After the knife failed, Sharma got visibly desperate. He gripped my hair and forcefully moved my head around in circles, pressing his fist against my skull. This was no mantra or tantra, it was a serious physical attack! I protested and the anchor intervened. But Sharma did not stop resorting to unfair means. He tried to press my eyes, my temples, was warned, and tried again. The situation became quite stressful, but I managed to keep smiling. Finally, after 90 minutes, it was over. The anchor confirmed the tantrik’s total failure and the triumph of rationalism.
That would have been a great end, but Sharma tried to save his face by introducing an allegedly infallible “Ultimate Destruction Tantra” that he would be able to perform at night. Announcing the nocturnal continuation of the Great Tantra Challenge, India TV pushed its ratings up to an all-time high.

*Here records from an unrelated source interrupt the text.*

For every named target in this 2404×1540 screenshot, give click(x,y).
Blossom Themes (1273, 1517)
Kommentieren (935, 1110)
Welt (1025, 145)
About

The challenge got 55 per cent of the total prime time audience in India, hundreds of millions watched the unfolding drama.
I have to admit, I was worried during the next hours, and so were my friends. Not that we suddenly believed that the “Ultimate Destruction Tantra” (UDT) could harm me. But couldn’t Sharma, who had pressed my skull in the afternoon so passionately, have some dirty tricks up his sleeve? Blades? Contact poison? Or just some harmless chloroform that could knock me out till the programme was over? We decided to play safe and deployed some observers and my personal bodyguard in the studio courtyard where the UDT was performed. Their intervention was, thankfully, not necessary.
The UDT was a quite magnificent spectacle. I sat at the “tantrik altar”, fire blazing under the open night sky, with an increasingly hysterical mantra chorus of three voices. Sharma, supported by two young tantriks, sprinkled water and boiling butter oil, threw mustard seed and all kind of mysterious unguents into the flames, destroyed a piece of paper with my name on it and wafted a bunch of peacock feathers over my head. I was expected to get crazy within three minutes, then cry with pain and die. When he flopped again, he got angry, but did not give up. He gave me his sticky wheat piece, smeared with oils and spices, for a touch and then destroyed it – in a desperate finale furioso minutes before midnight – with nails, knives and fire. He had failed yet again. My second triumph was celebrated and the show ended. So, most likely, did Pandit Sharma’s career. I did not hear from him again. When the lights were off after the show, I saw him sitting silently and lonely on his chair and gazing into the darkness. Perhaps he really believed he would be able to kill me?
With his career in tatters, I thought I could make him a proposal for a carefree future. With a little professional re-training he could qualify for one of the 3,000 new exorcist jobs that the Vatican has recently announced.